As outlined in Judge Holte’s decision, the court examined strong evidence presented by plaintiffs from federal agencies that PLAs increase costs and reduce competition, despite the FAR Council’s presumption that PLAs are beneficial. On page 2, the judge wrote:

“Following the 2024 FAR Council implementation of the [Biden PLA] mandate, agencies reversed course and required all solicitations to contain a project labor agreement. By way of example, the 2023 initial market research for one solicitation determined ‘project labor agreements were not recommended’ because ‘there was a shortage of skilled labor in the region of the project,’ and project labor agreements would ‘not contribute to the economy or efficiency of the project’—the agency nevertheless issued the solicitation in 2024 with a project labor agreement requirement. See infra Section VI.A.” [see pages 28-33.]

“Another agency ‘increased the price’ of the contract ‘based on the [project labor agreement] requirement being included’ despite previously concluding a project labor agreement would negatively affect both competition and price. See infra Section VI.A.” Specifically, the GSA hired an outside specialist to conduct a market survey related to whether a PLA was appropriate for the project. After conducting research, the paid consultant said that removing the PLA requirement would result in more contractor interest, and […] a more competitive bid environment.
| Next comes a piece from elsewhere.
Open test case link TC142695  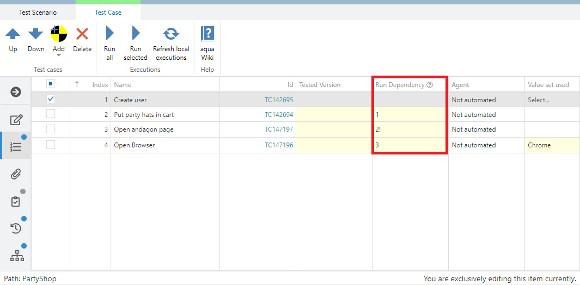[x=279, y=100]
The consultant’s recommendations were ignored and the project did not receive a PLA exception. [See page 32.] In fact, the GSA increased the price of the contract based on the PLA requirements being included.
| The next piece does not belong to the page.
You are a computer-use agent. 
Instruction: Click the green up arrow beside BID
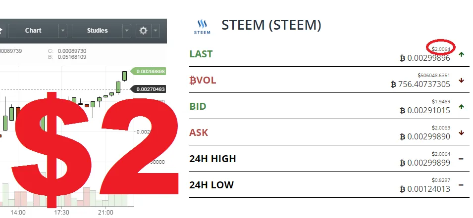[x=461, y=107]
“Similarly, in another solicitation, initial 2023 market research found project labor agreements ‘not suitable for the project, but the agency ultimately determined in 2024 ‘no exception’ applied and project labor agreements would be required. See infra Section I.E.” [See page 9.]

“Most illustrative, however, was an agency’s decision to ‘delete’ prior 2023 market data indicating a project labor agreement ‘would reduce competition, increase costs, and create inefficiencies for contractors and procurement officials,’ and ‘insert’ a 2024 project labor agreement requirement simply because President Biden and the FAR Council made ‘the policy judgment [that] project labor agreements are generally good.’ See infra Section VI.A.”
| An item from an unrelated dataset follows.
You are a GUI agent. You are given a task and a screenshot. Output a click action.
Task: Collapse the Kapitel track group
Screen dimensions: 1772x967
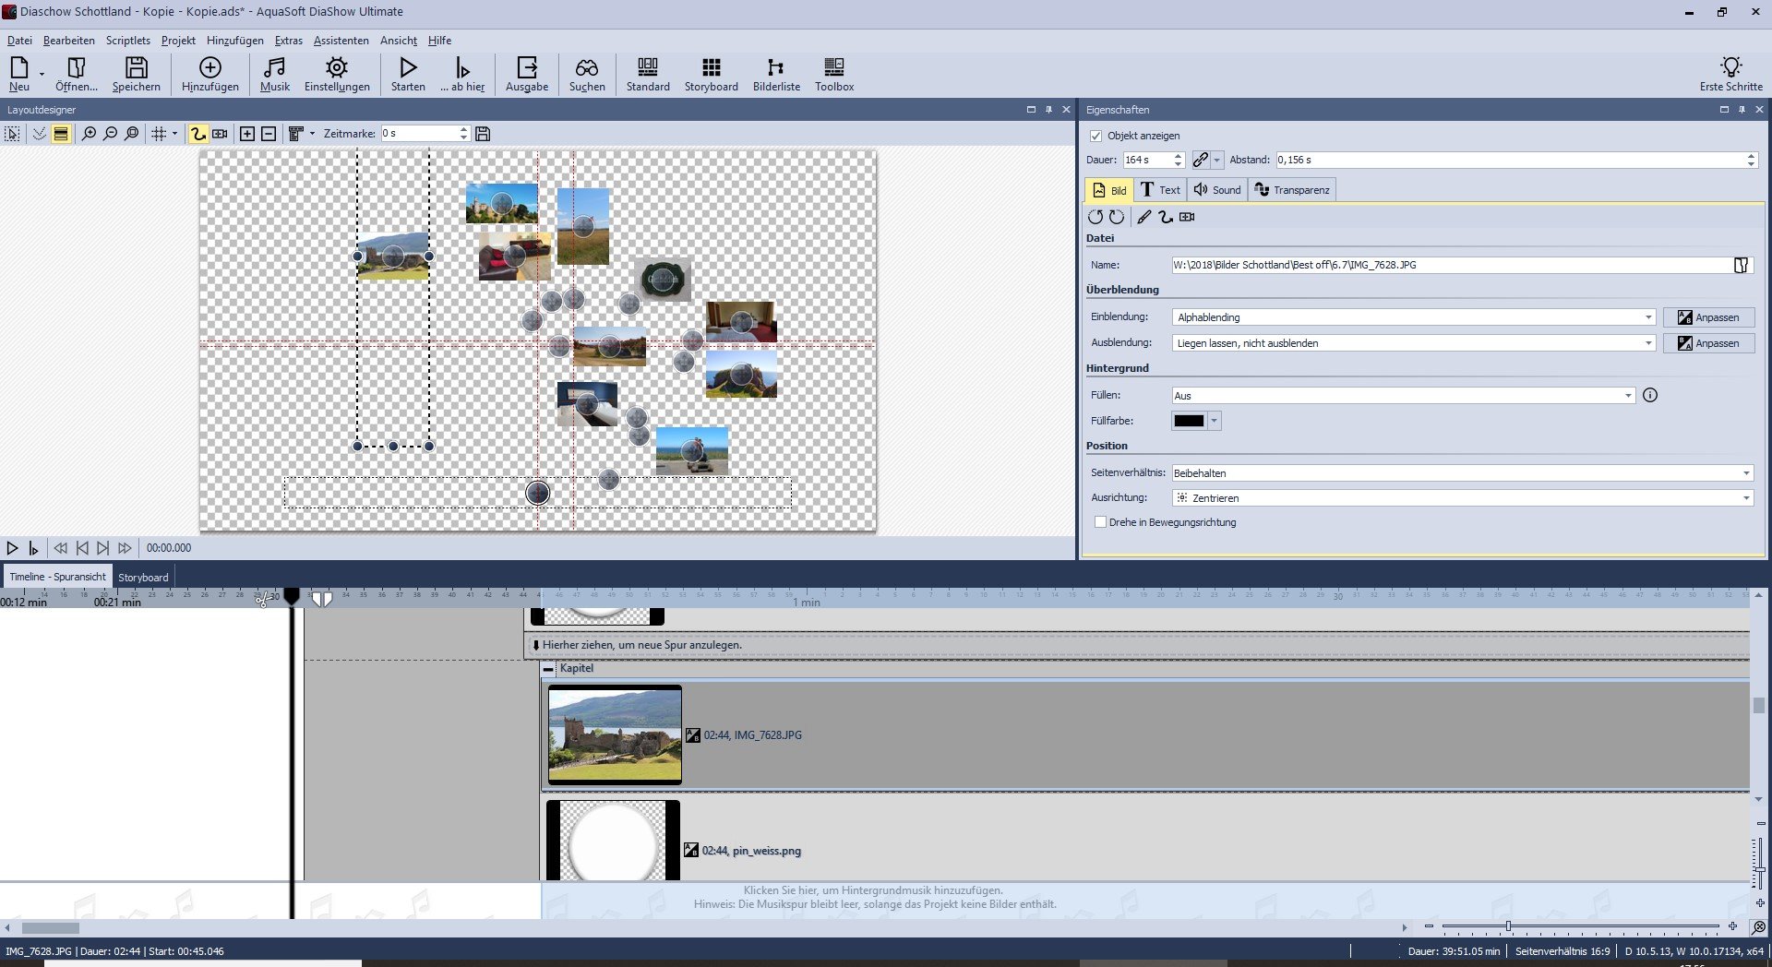(549, 669)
“Despite market research consistently showing project labor agreements would ‘reduce adequate competition at a fair and reasonable price’ for the solicitations, the agencies’ only support to justify reversal is the ‘policy determination that’s been made by the President and the FAR.’ See infra Section VI.B.” [See pages 33-37.]

Finally, the court found the U.S. Department of Justice over-redacted market research evidence that showed PLAs increase costs and reduce competition. The judge corrected this error. Had that information been redacted, the public would not have seen this evidence, which is damaging to the heart of the Biden rule. [See pages 3-4].

In short, the decision exposed the Biden PLA rule on federal contracts as a scheme to help unions and union contractors at the expense of competition, cost and timely delivery of taxpayer-funded construction projects.

Evidence before the court illustrates how the FAR rule’s alleged PLA exception process is a dead letter designed to ensure mandatory PLAs on all projects.

The decision gives the three federal agencies (USACE, NAVFAC and GSA) until Feb. 3 “to reassess their PLA decision on an individual basis” and file a “join status report explaining the agencies plan for each solicitation moving forward.”

If the judge is not satisfied with the agency response to the decision, “there remains the question of the scope of the injunctive relief Judge Holte is going to order,” according to Haire in a Jan. 21 Bloomberg article.

ABC expects the U.S. COFC to be flooded with additional PLA bid protests from injured federal contractors as a result of this ruling.

Additional bid protests will result in more project delays and cost overruns and injury to federal contractors and agency contracting officers as a whole until this is fully resolved with a nationwide legal injunction or a Trump policy change.